117 rescued bonded labourers return to Chhattisgarh

Om Prakash saw that they got freedom with the help of two organisations

February 16, 2014 04:23 am | Updated May 18, 2016 08:41 am IST - NEW DELHI

Ashok Kumar, one of the older sons of Hira Bai and Kesu Ram, suffered a seizure on platform number 2 of the Hazrat Nizammudin Railway Station here mid-Saturday morning. His body trembled as Railway doctors administered an injection to calm him. His eight siblings, nieces and nephews looked over his frail body that was already battling the harsh Delhi winter.

Somebody alerted the family that an ambulance had arrived but Hira Bai (60) was adamant and refused to allow her son to be taken to the hospital. “What if they come for him?” she asked. “We cannot leave him behind.” Her apprehensions were understandable. After several years as a bonded labourer working in brick kilns in Jammu and Kashmir, all that the elderly woman wanted was for her family to stick together till they complete their journey back home to Sendri in Bilaspur district of Chhattisgarh. Rumour had it that some locals from Jammu have trailed the group.

Hira Bai is one among 117 people – “purchased” for Rs. 12 lakh with advances of Rs. 10,000 per family -- who were extracted from a brick kiln this past Wednesday in a rescue operation by district officials in Jammu’s Kathua district with the help of two organisations: the International Justice Mission (IJM) and Volunteers for Social Justice (VSJ). She claims she has been in bondage only for 11 years, yet, her 19-year-old son Jeetu says he was born in Jammu and has never been to his home State. Nor has he ever been on a train or seen a tea bag, says his mother.

EXCERPTED RECORDS:
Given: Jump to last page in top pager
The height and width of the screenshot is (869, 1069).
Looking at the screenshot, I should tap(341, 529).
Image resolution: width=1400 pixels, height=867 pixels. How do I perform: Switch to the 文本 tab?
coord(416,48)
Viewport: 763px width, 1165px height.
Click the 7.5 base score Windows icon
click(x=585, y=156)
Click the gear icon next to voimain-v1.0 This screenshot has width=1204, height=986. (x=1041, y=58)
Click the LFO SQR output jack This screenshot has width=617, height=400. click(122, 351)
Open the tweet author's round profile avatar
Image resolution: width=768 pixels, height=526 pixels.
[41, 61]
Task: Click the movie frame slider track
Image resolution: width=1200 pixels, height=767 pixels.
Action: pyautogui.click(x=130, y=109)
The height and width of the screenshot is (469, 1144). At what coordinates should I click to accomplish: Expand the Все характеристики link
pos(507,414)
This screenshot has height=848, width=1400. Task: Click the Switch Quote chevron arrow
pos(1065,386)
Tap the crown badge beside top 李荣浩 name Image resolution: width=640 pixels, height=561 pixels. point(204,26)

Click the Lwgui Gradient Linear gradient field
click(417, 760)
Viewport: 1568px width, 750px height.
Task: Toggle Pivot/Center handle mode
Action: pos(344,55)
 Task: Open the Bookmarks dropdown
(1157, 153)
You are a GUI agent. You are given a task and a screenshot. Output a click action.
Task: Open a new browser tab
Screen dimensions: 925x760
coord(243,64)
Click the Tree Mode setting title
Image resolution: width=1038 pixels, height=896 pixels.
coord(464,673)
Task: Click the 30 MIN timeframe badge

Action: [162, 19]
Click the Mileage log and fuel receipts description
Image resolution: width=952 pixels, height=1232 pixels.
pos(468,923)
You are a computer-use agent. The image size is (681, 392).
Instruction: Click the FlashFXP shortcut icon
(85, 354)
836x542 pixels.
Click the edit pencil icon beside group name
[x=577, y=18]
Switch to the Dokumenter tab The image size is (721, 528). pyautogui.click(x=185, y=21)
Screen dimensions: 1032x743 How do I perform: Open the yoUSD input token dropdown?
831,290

WHAT IS EXPECTED: From "February 16, 2014" to "harsh Delhi winter.", reproduce the passage of the news report about the rescued bonded laborers word for word. Use only the news report above for the following work.

ANSWER:
February 16, 2014 04:23 am | Updated May 18, 2016 08:41 am IST - NEW DELHI

Ashok Kumar, one of the older sons of Hira Bai and Kesu Ram, suffered a seizure on platform number 2 of the Hazrat Nizammudin Railway Station here mid-Saturday morning. His body trembled as Railway doctors administered an injection to calm him. His eight siblings, nieces and nephews looked over his frail body that was already battling the harsh Delhi winter.